Gaspolchanel.com – Dalam upaya meningkatkan kapasitas dakwah yang santun dan sesuai budaya lokal, Pengurus Nahdlatul Ulama (NU) Kelurahan Pakintelan, Kecamatan Gunungpati, Kota Semarang bekerjasama dengan Unnes, menggelar pelatihan bertajuk “Pelatihan Panatacara dan Penggunaan Bahasa Jawa Ragam Krama”.
Pelatihan yang diselenggarakan sejak bulan Juli hingga Desember 2024, dilakukan secara rutin setiap rabu malam bertempat di Sanggar Seni Brotosejati
Puluhan peserta dari berbagai unsur pengurus NU, mulai dari ranting NU hingga badan otonom seperti Muslimat NU, Ansor, dan Fatayat NU mengikuti pelatihan tersebut dengan antusias.

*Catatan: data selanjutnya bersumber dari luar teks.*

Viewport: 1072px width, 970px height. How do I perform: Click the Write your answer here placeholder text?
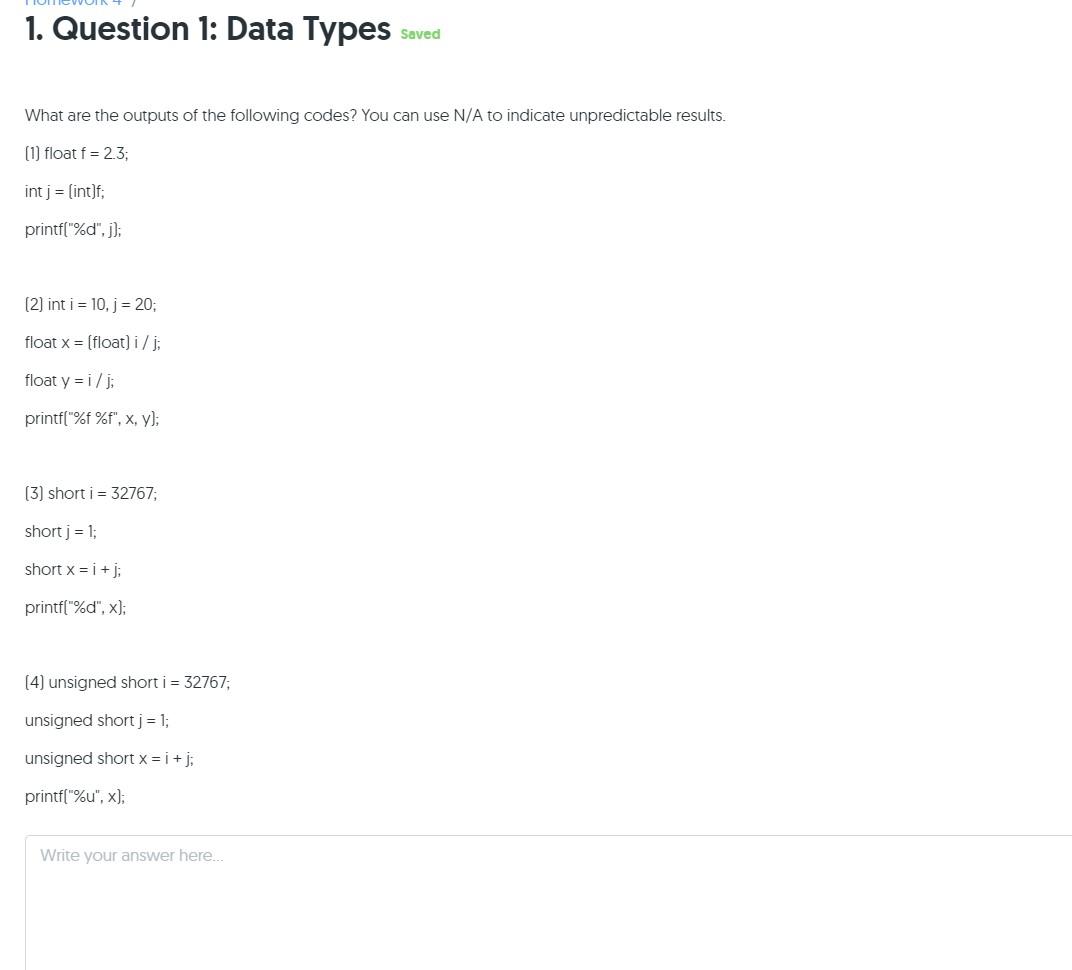click(131, 855)
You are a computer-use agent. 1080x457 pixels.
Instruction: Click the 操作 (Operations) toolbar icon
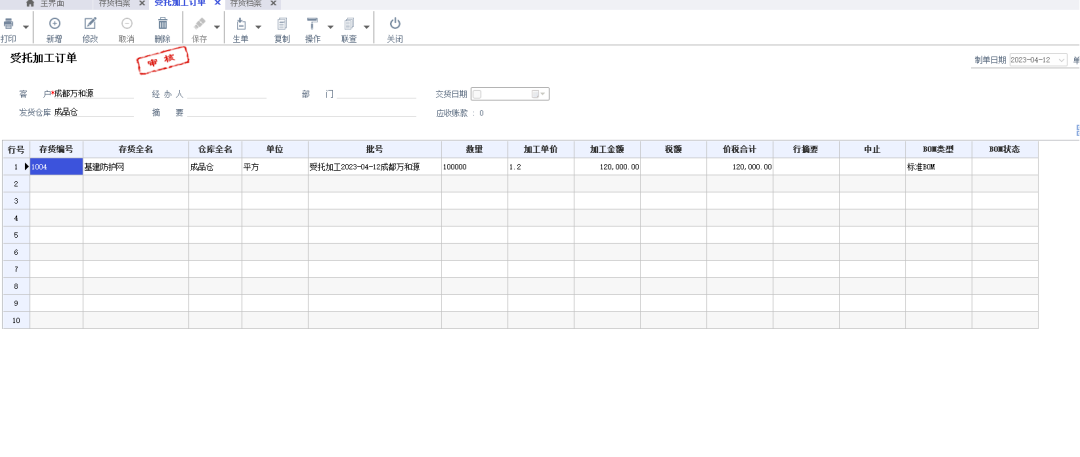312,23
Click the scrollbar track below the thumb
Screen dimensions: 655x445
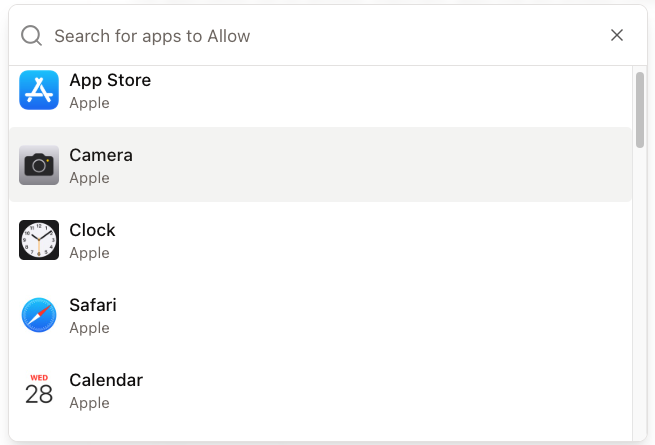(640, 292)
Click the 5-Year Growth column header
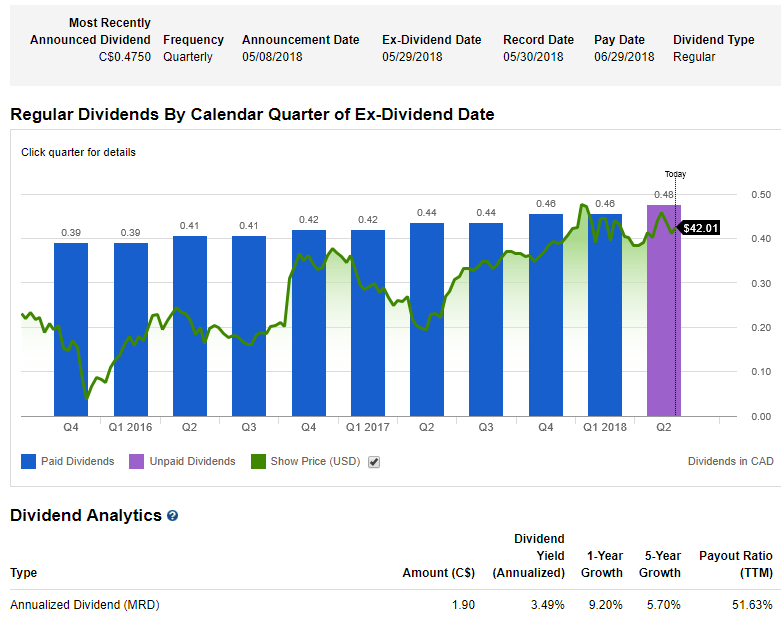Viewport: 781px width, 620px height. coord(660,564)

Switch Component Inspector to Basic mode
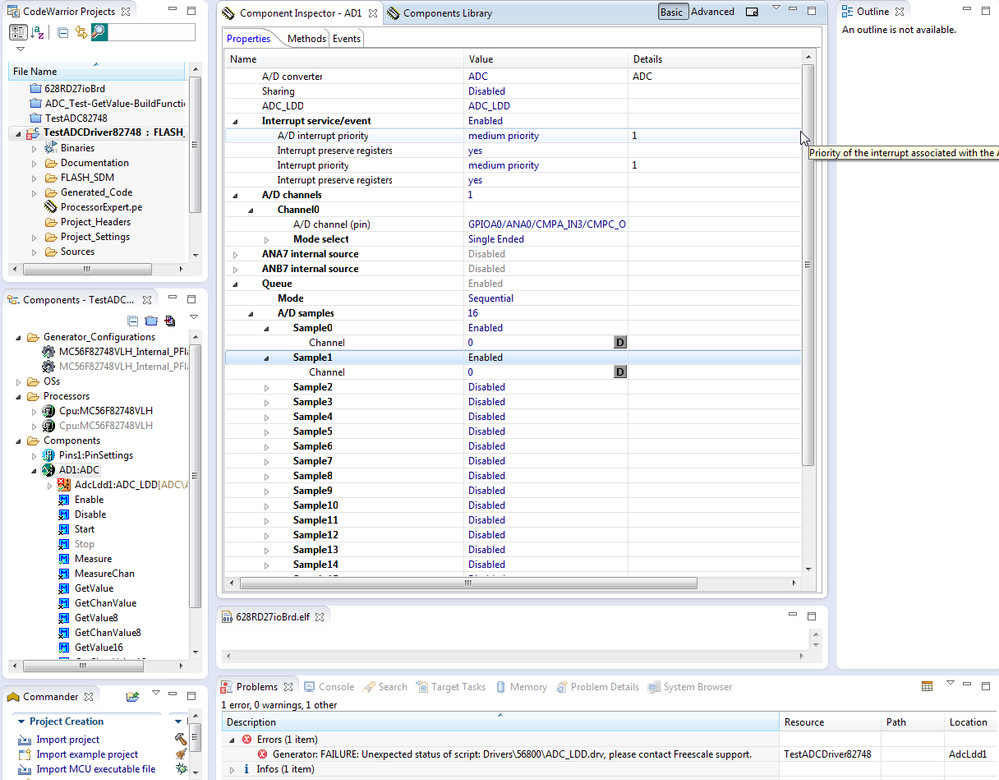(672, 11)
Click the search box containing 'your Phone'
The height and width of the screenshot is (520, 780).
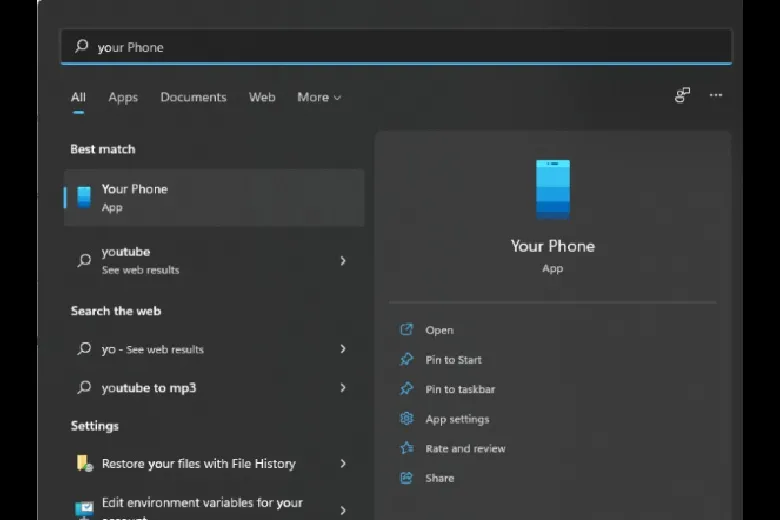[x=400, y=47]
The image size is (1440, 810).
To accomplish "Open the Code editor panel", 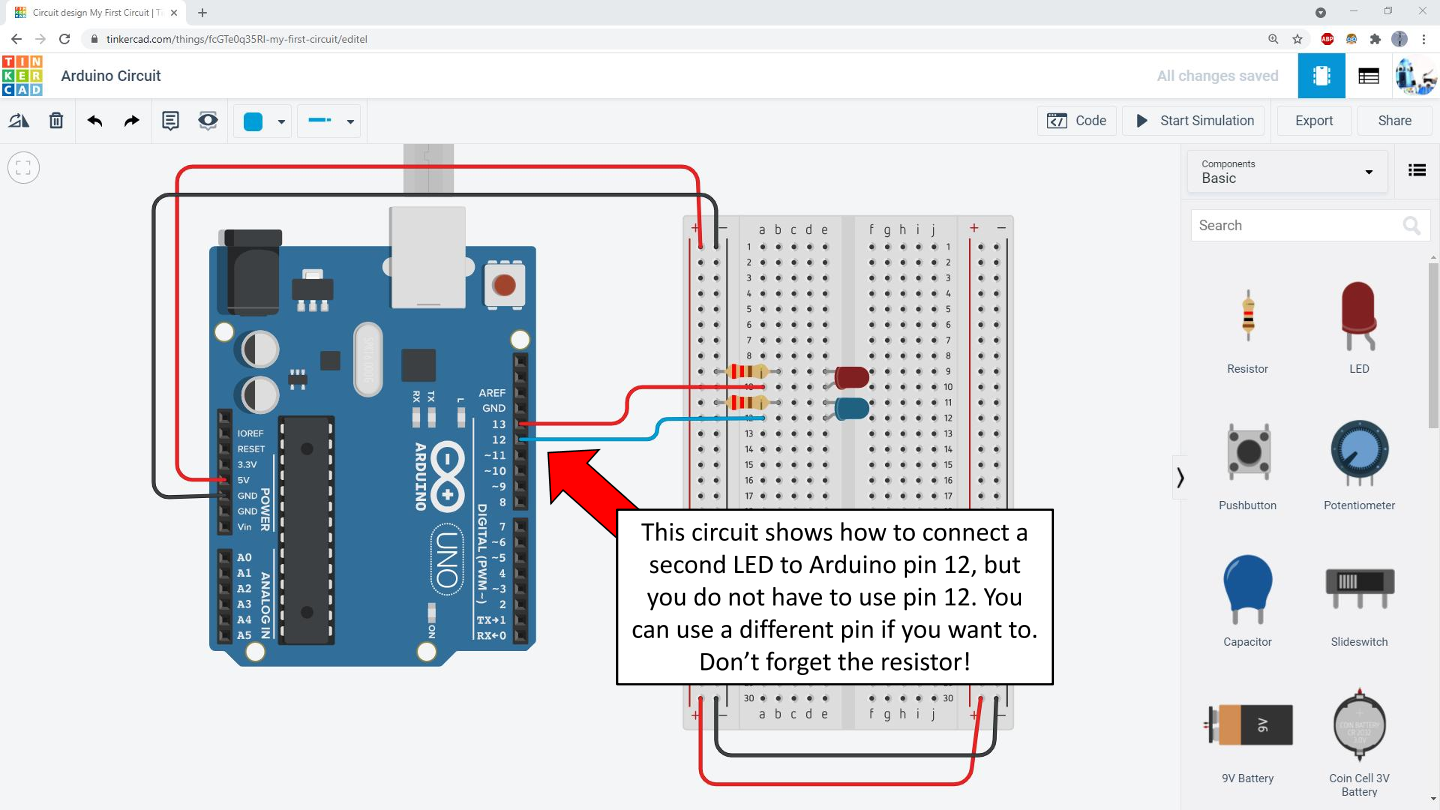I will 1076,121.
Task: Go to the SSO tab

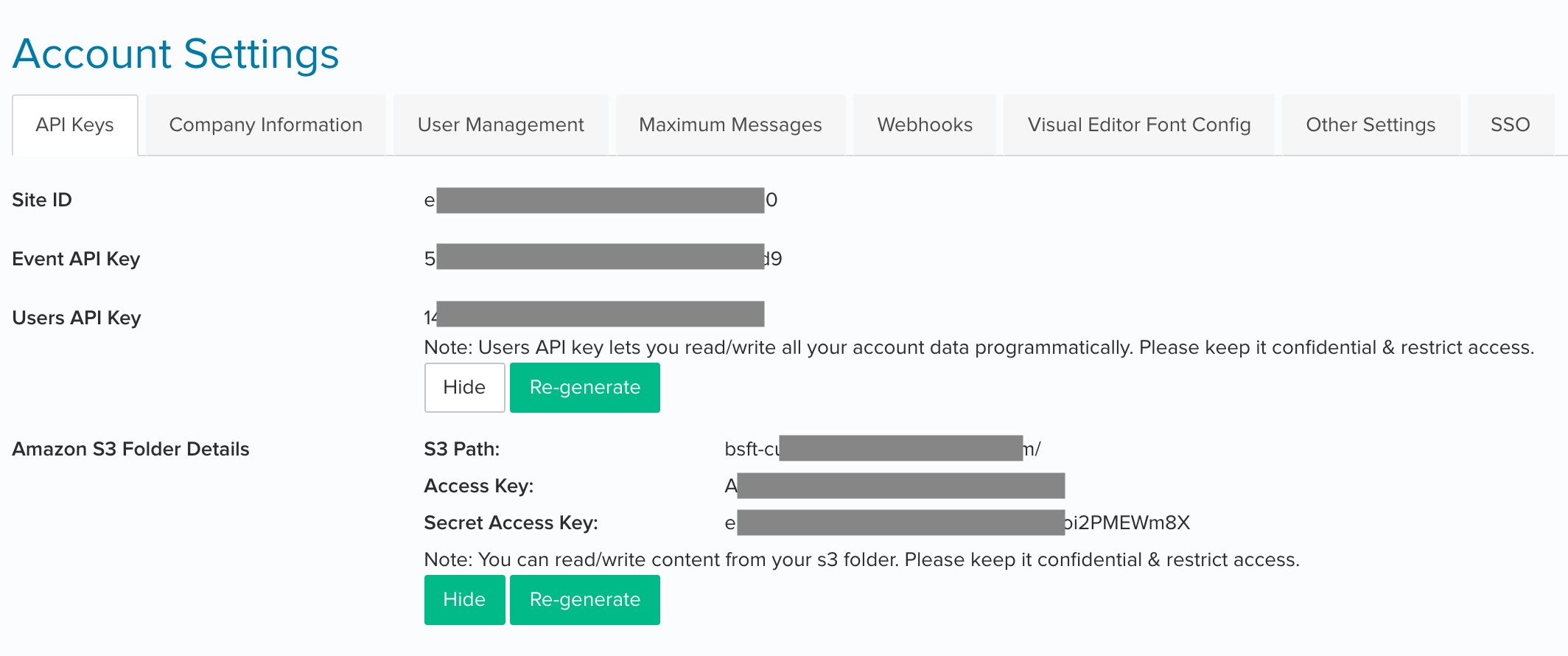Action: click(1511, 125)
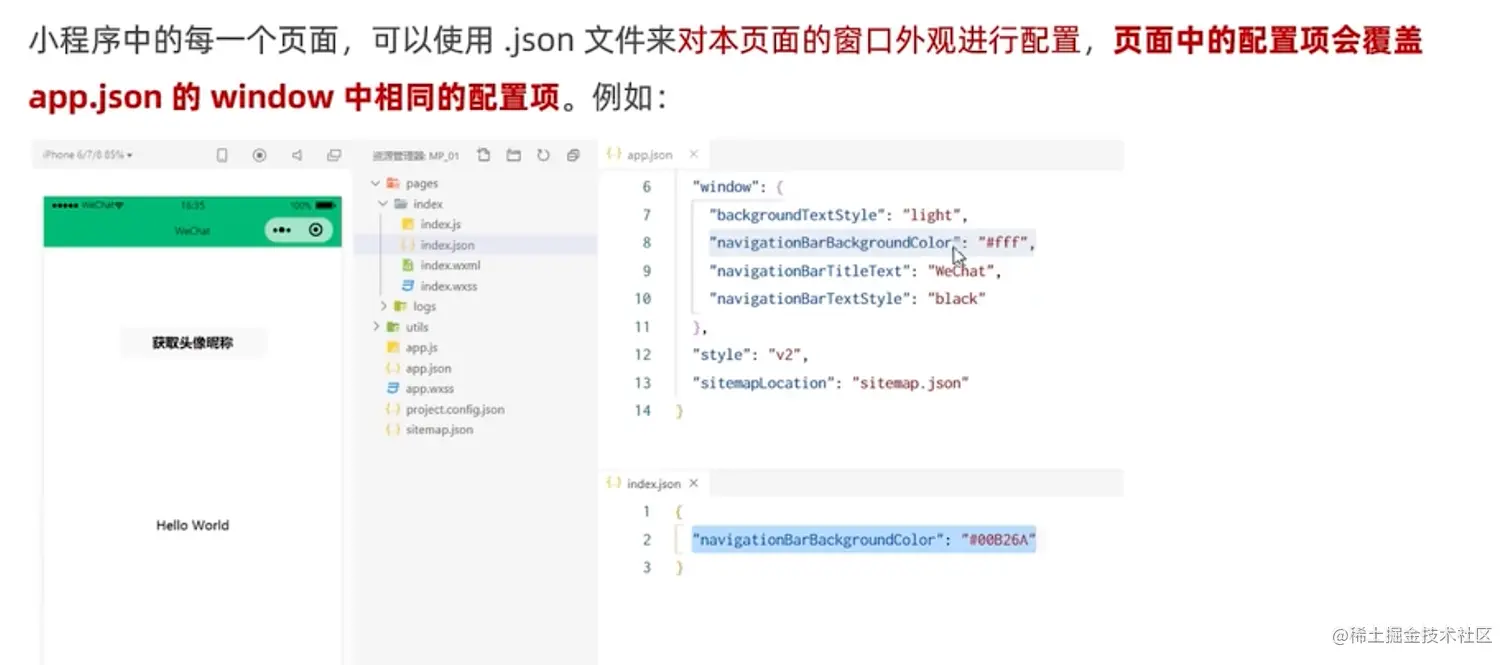Viewport: 1512px width, 665px height.
Task: Click the simulator record circle icon
Action: [x=259, y=155]
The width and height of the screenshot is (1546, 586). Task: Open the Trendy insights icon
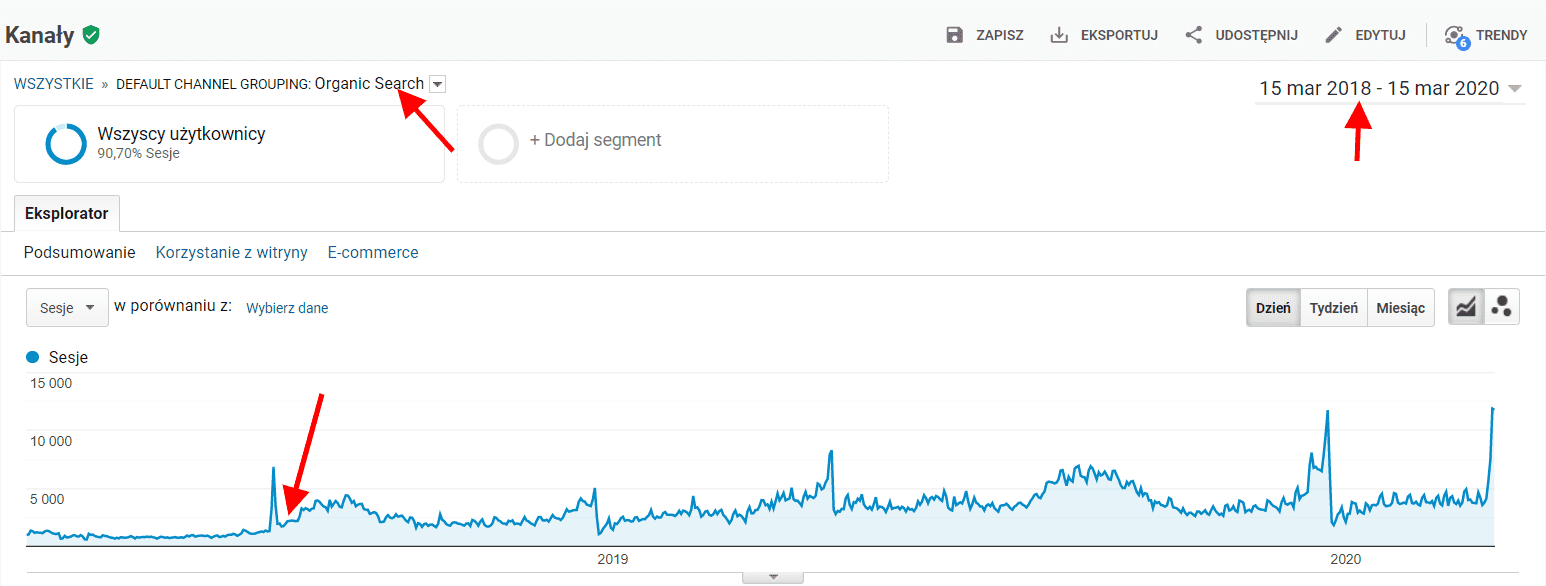coord(1456,36)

Selain Warga NU hadir pula perangkat desa Pakintelan dan masyarakat sekitar yang ikut bergabung dalam pelatihan panatacara.
Ketua NU Ranting Pakintelan, H. R. Marsudi mengatakan, pelatihan tersebut bertujuan untuk menguatkan kemampuan berdakwah para pengurus NU dengan memanfaatkan bahasa dan budaya Jawa.
Menurutnya, penggunaan bahasa Jawa krama memiliki nilai strategis dalam menyampaikan pesan dakwah kepada masyarakat, khususnya di wilayah Semarang yang masih kuat memegang tradisi Jawa.
“Bahasa Jawa krama adalah bahasa yang penuh kesantunan. Dalam berdakwah, hal ini sangat penting untuk menjalin kedekatan dengan masyarakat sekaligus menjaga kehormatan tradisi lokal," katanya
"Panatacara juga memberikan keterampilan tambahan dalam memimpin acara resmi secara budaya Jawa,” sambungnya lagi.
Penguatan Kompetensi Dakwah
Pelatihan ini menghadirkan narasumber utama dari Sastra Jawa Unnes.
Narasumber pertama, Widodo, seorang Dosen Sastra Jawa sekaligus praktisi panatacara, memaparkan dasar-dasar tata cara panatacara, termasuk pemilihan kosa kata, intonasi, dan gestur yang sesuai dengan adat Jawa.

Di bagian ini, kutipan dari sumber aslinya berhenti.